The reports cover all operative mortality during the hospitalization when the CABG was performed and within 30 days after the surgery, regardless of where the patient died.
The second finding comes from two reports that evaluated surgeon specific mortality rates, with specific surgeons identified by name, in July 2007 for 2003-04 and April 2009 for 2005, 06.
Those surgeons identified as having high mortality rates seemed to be performing fewer CABGs than the surgeons who were labeled as having normal patient mortality outcomes.
What seems to be happening is that within hospitals, medical staffs are policing their own, repurposing surgeons with bad outcomes into other types of care.
In fact, in the California report, Romano notes that among the 12 surgeons who had been labeled as having high risk-adjusted mortality, four discontinued performing those surgeries. What's more, the change from the reduction of those surgeons' volume did not account for the dramatic decline in CABG patient mortality.

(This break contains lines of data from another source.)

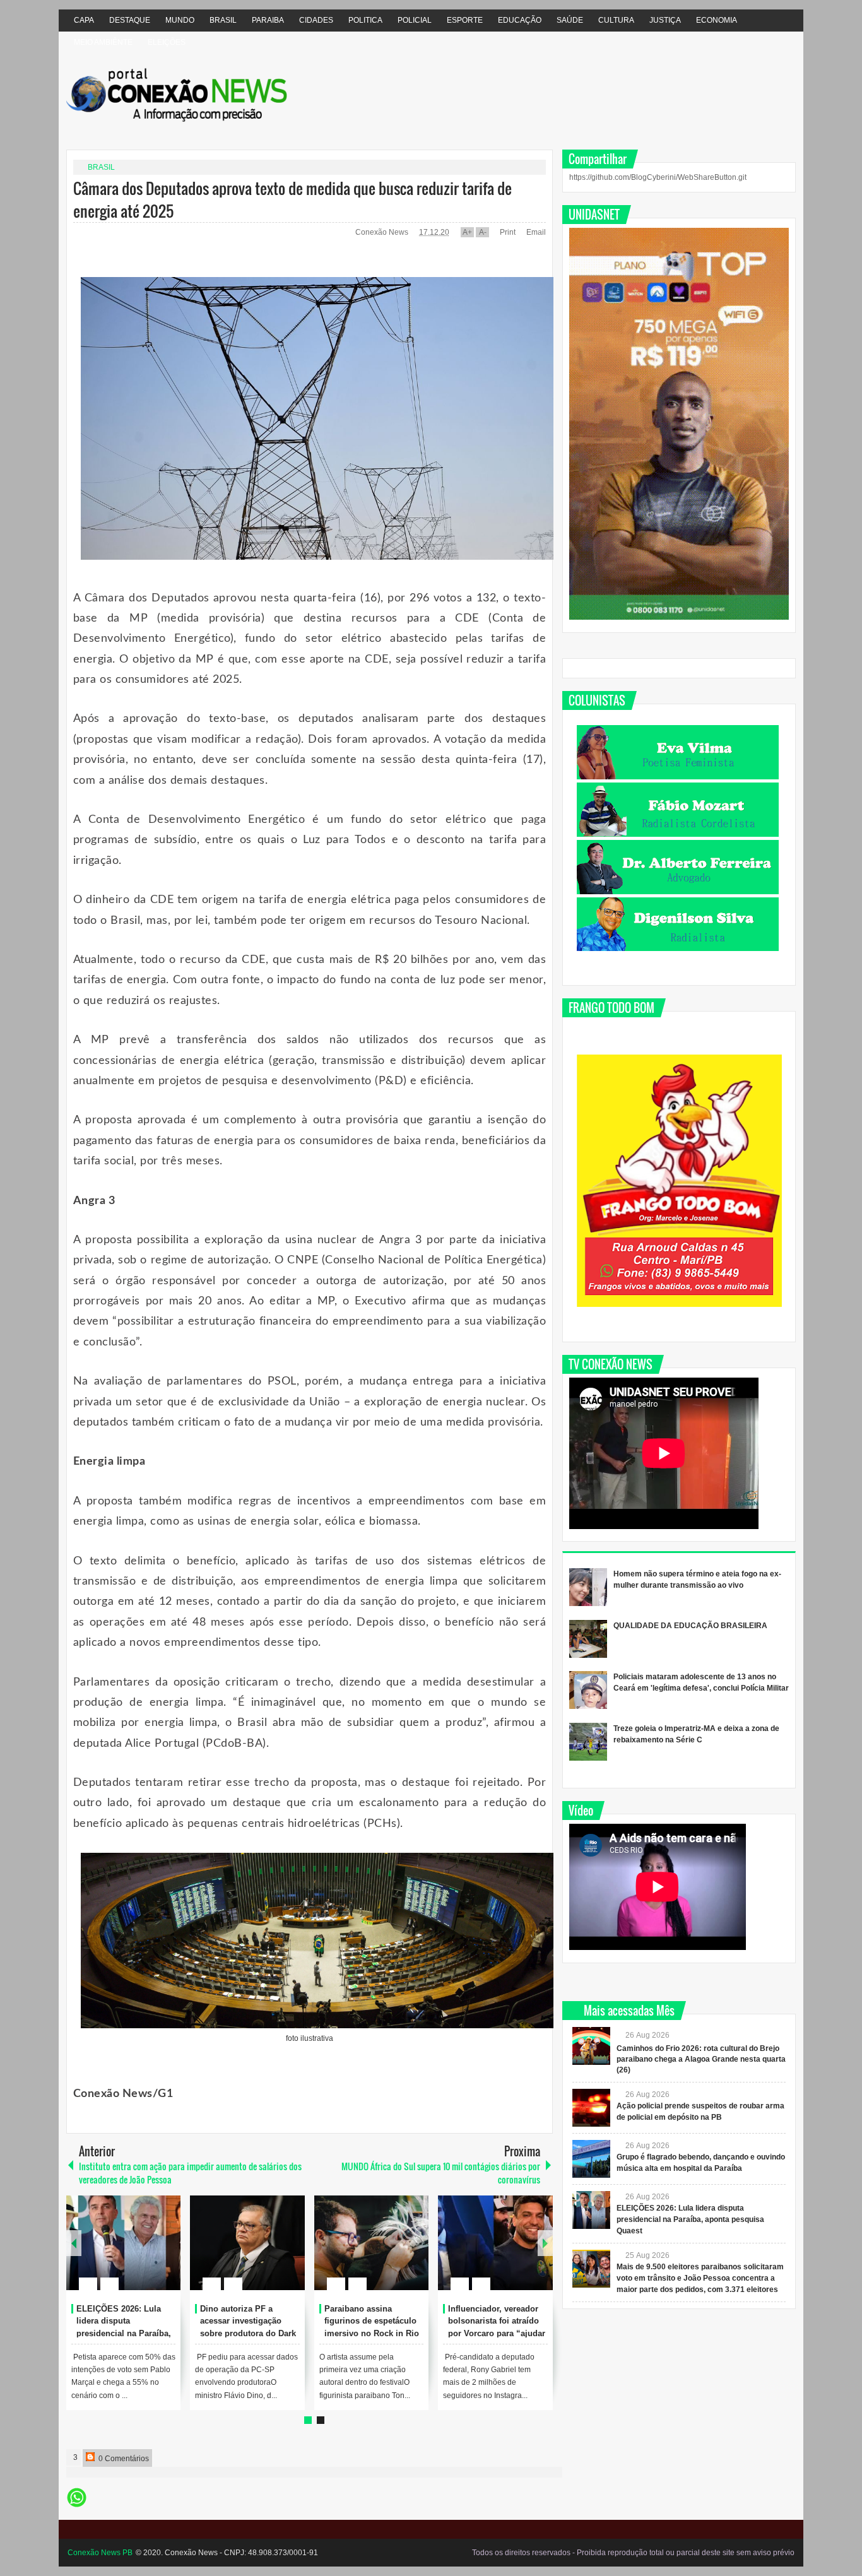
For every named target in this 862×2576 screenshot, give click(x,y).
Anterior (545, 2243)
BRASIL (223, 20)
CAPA (84, 20)
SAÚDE (570, 20)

Disclosure of the information to the public has, in Romano's opinion, fostered a major soul searching among hospitals and providers to do the right thing to get their practices in shape for themselves and their patients.
"The surgeons in the hospital are responding to the information because it's in the public domain more vigorously than they would respond if it weren't in the public domain. It's pride," he says. "There's now a diffusion of best practices. People are learning from each other. People have perhaps gained more experience over time."